For many weeks Erica had scarcely a conscious interval. Now and then she had been dimly aware that Brian was in the room, or that Aunt Jean, and Mrs. MacNaughton, and her many secularist friends were nursing her; but all had been vague, dream-like, seen through the distorting fever-mist. On night, however, she woke after a sleep of many hours to see things once more as they really were. There was her little room with its green-paneled walls, and its familiar pictures, and familiar books. There was Aunt Jean sitting beside the fire, turning over the pages of an “Idol-Breaker,” while all the air seemed to be ringing and echoing with the sound of church bells.

“Auntie,” she said, “what day is it?”

Aunt Jean came at once to her bedside.

“It is New Year's day,” she said; “it struck twelve about five minutes ago, dear.”

Erica made no comment though the words brought back to her the sense of her desolation brought back to her, too, the remembrance of another New Year's day long ago when she had stood beside her father on the deck of the steamer, and the bells of Calais had gayly pealed in spite of her grief. She took the food her aunt brought her, and promised to go to sleep once more.

“I shall have to wake up again in this misery!” she thought to herself. “Oh, if one could only sleep right on!”

But God sometimes saves us from what we have most dreaded; and when at sunrise Erica woke once more, before any recollection returned to her mind, she became conscious of One who said to her, “Lo, I am with you always! Behold, I make all things new!”

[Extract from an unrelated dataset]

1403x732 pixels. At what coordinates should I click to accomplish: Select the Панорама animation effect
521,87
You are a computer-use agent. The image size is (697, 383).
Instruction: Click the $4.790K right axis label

Streaks of golden light were stealing in between the window curtains. She lay quite still, able to face life once more in the strength of that Inner Presence; able to endure the well-known sights and sounds because she could once more realize that there was One who made even “the wrath of man to praise” Him; who, out of blackest evil and cruelest pain, could at length bring good. Presently, passing from the restfulness of that conscious communion, she remembered a strange dream she had had that night.

She had dreamed that she was sitting with Donovan in the little church yard at Oakdene; in her hand she held a Greek Testament, but upon the page had only been able to see one sentence. It ran thus, “Until the times of the Restitution of all things.” Donovan had insisted that the word should rightly be “restoration.” She had clung to the old rendering. While they discussed the distinction between the words, a beautiful girl had all at once stood before them. Erica knew in an instant who it must be by the light which shone in her companion's face.

“You are quite right,” she had said, turning her beautiful eyes upon him. “It is not the mere giving back of things that were, it is the perfecting of that which was here only in ideal; it is the carrying out of what might have been. All the time there has been progress, all the time growth, and so restoration is better, wider, grander than anything we could dream of here!”